Projects

Bayesian network response to social complexity: an ABM approach

The objective of this project is to explore how well a simple statistical model such as a general Bayesian network respond to conditions that are generally considered to be source of complexity in social systems: agent interaction. In particular, we are interested in observing the capacity of typical algorithms to correctly distinguish the direct effect of an exposure in the presence of interference, or more generally, when the agents in the population under study are permitted to interact throughout time. An Agent Based Model (ABM) is used to generate the output of a complex process.

Integrating Social and Spatial mechanisms in Agent Based Models

Agent Based Models are particularly adapted to describe dynamic relations between different types of spatial agents. They may help explain the impact of social spatial interactions on economic, urban, geographic or sociological phenomena. In the following dissertation I discuss the integration of social networks in spatial ABM frameworks and the added value it may yield for the model narrative. To illustrate the role of social networks and spatial reasoning in complex dynamics I integrate various social and spatial agent methods in the El Farol model (Wilensky and Rand, 2015), a typical illustration of inductive reasoning for optimal resource allocation.

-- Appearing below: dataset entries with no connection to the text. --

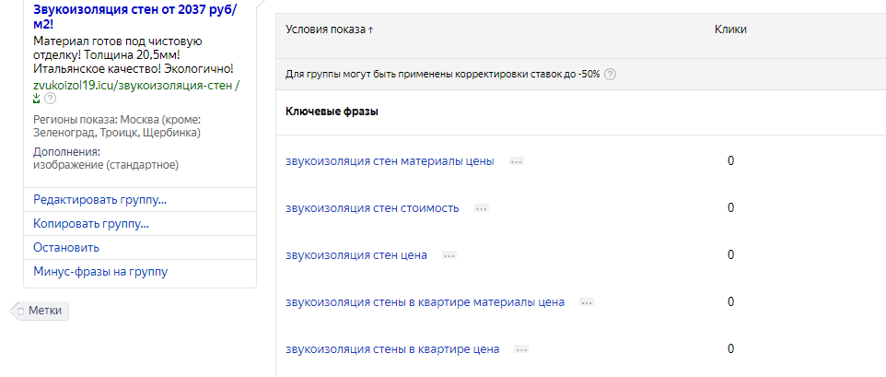This screenshot has height=377, width=886.
Task: Click 'Остановить' to stop the group
Action: [66, 248]
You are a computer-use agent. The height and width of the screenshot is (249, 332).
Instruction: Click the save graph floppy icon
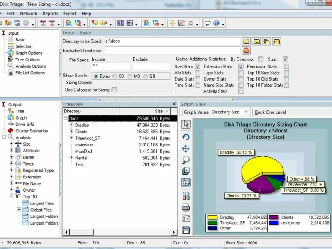[x=186, y=230]
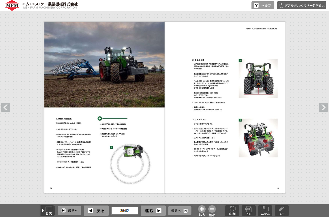
Task: Click the page number input field
Action: (x=124, y=211)
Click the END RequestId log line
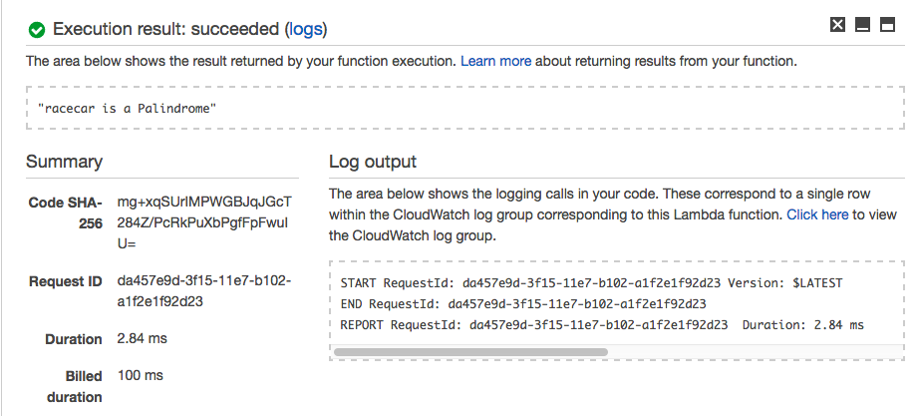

Multi-scale segregation measure

Residential ethnic segregation measures used are very often dependant on the arbitrary scale used by the administration for census collection. However this may lead to bias when analysing the demographic specificities of each unit. As part of my Masters project, I participated in collaboration with Julien Randon-Furling at the SAMM institute in developing a multi scale method of measurment based on KL divergence profiles. We argue that this method is better able to detect multi-scale patterns, highlighting forms of segregation that may be overlooked using only classical measures. See publication here. I have coded a Python module, segregation_index for wider use and reproductibility considerations: segregation_index

Please check out my GitHub page where the source code is available for download or installation using the url Github

For a detailed example and application of this module, go through the Chicago example here: Example

Densifying the social housing stock: understanding the challenges and valuation potential of aging housing stock in the Paris region

In’li is an intermediate housing firm, that develops, builds and manages properties in the Paris region. With over 32 000 housing units in the area, efficiently valuing existing property has become a major solution for further development so as to progressively shift the brand image in new directions and address an entirely new market. During my 6 month internship, I developed corporate tools to efficiently analyse inli patrimony, identify valuation potential in regards to the general strategy and set up an adequate financial plan and construction program. My Master dissertation was based on this experience and this particular mission.

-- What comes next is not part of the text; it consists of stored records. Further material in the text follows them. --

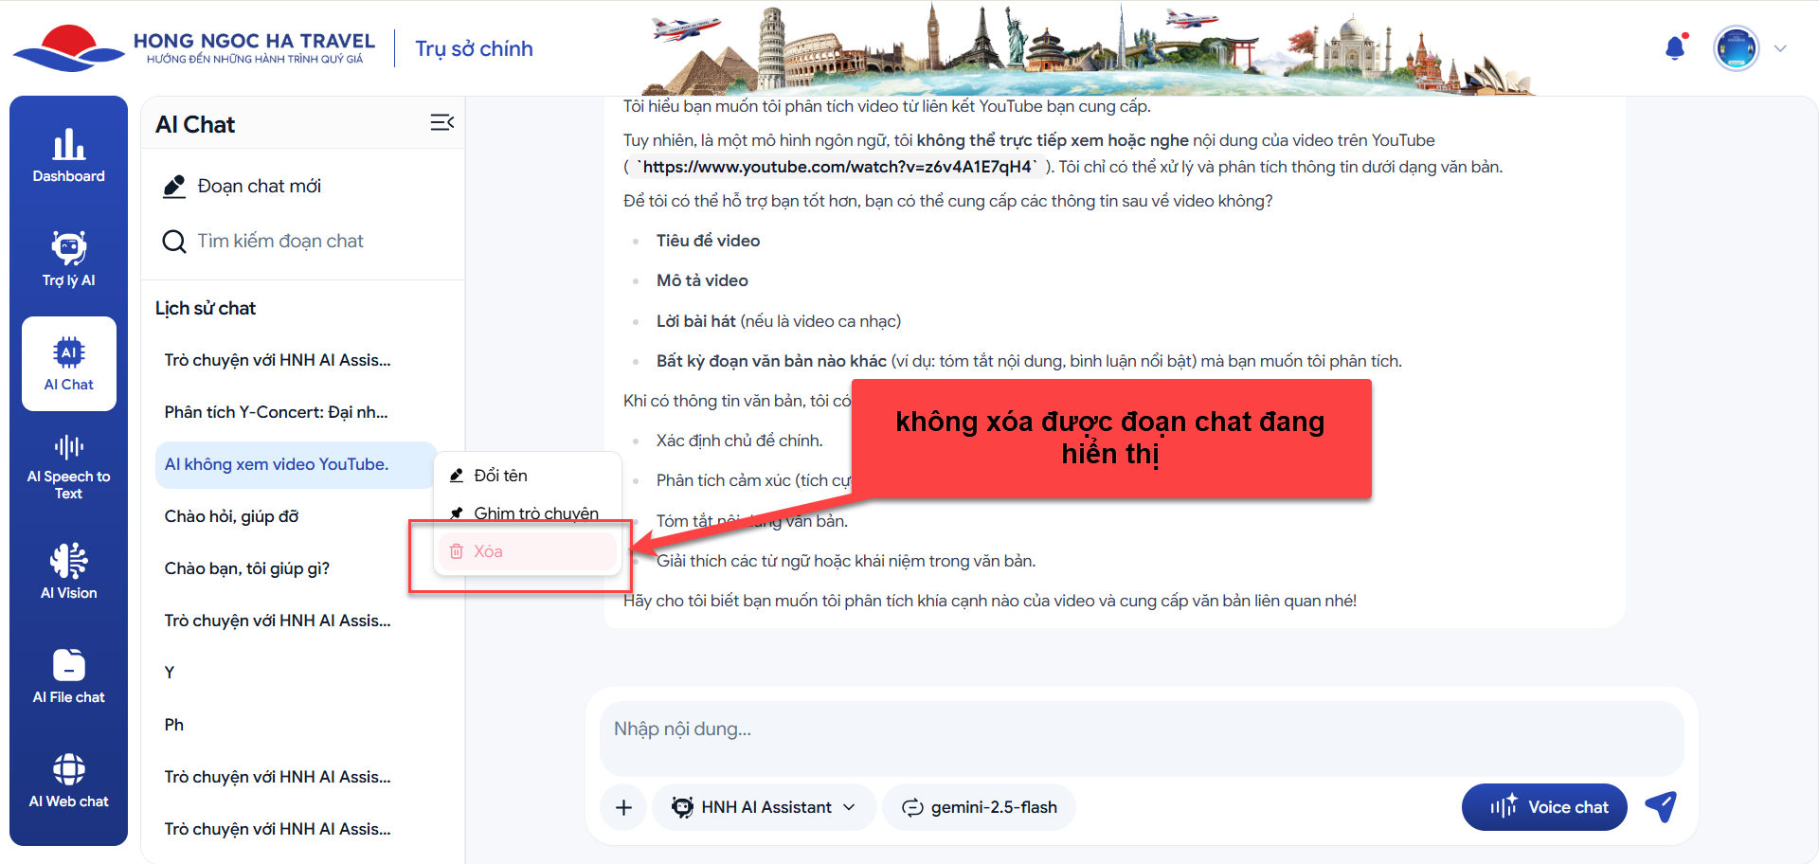
Task: Click Ghim trò chuyện menu option
Action: tap(535, 513)
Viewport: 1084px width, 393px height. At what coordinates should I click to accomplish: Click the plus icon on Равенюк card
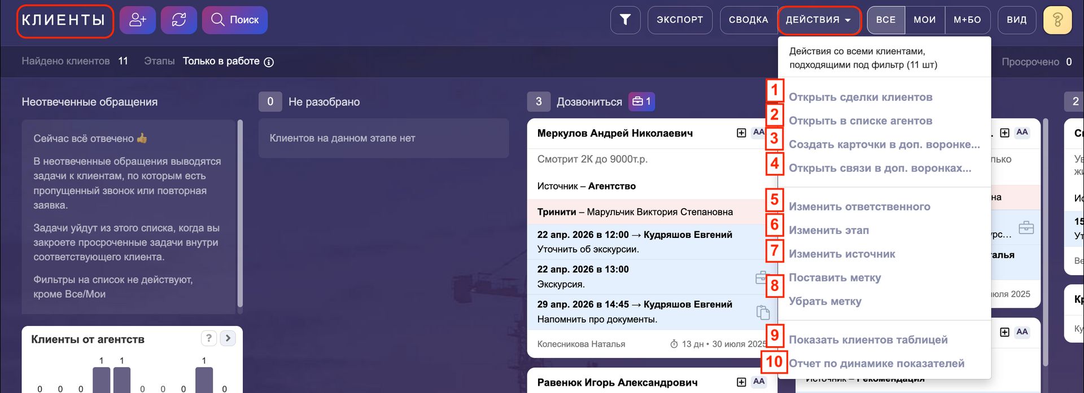click(741, 382)
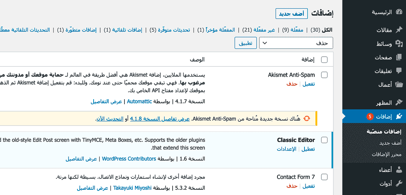Open the bulk actions dropdown showing حذف
This screenshot has height=195, width=406.
pos(296,43)
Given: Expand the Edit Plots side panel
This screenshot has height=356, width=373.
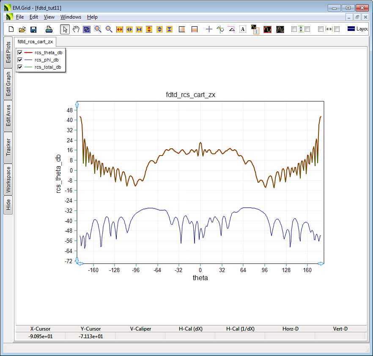Looking at the screenshot, I should pos(8,52).
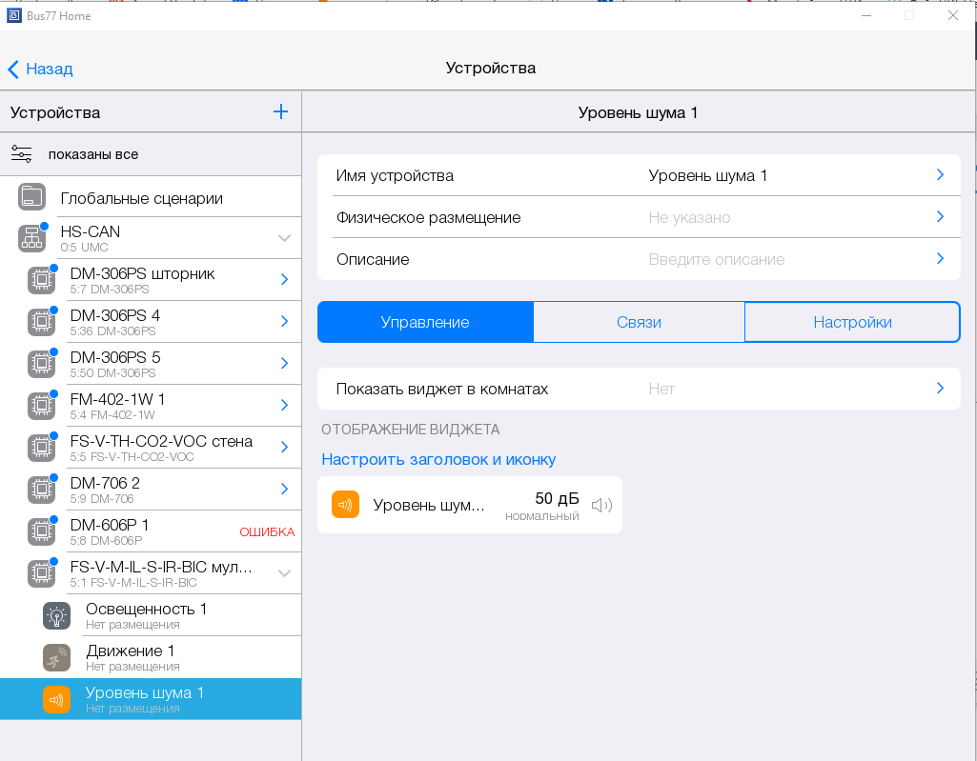Click the DM-606P 1 chip icon
The height and width of the screenshot is (761, 977).
tap(41, 531)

Designing for landscapes in the Vallee de la Seine: urban planning award 2017

I participated in an interdisciplinary urban design project, along with architects, urban planners, economists and sociologists. We were interested in rethinking the development and the management of the territory Vallee de la Seine, stretching out from the heart of Paris to the coasts of Normandy. This diverse area has received some attention as rail and road infrastructure projects are being designed in line with the idea of an ever extending capital region. We suggested a sustainable strategy that takes into account the uncertainties associated with developing projects and the specificities of the triptych river landscape: rural, periurban and urban. This project won first prize 2017 (ergapolis).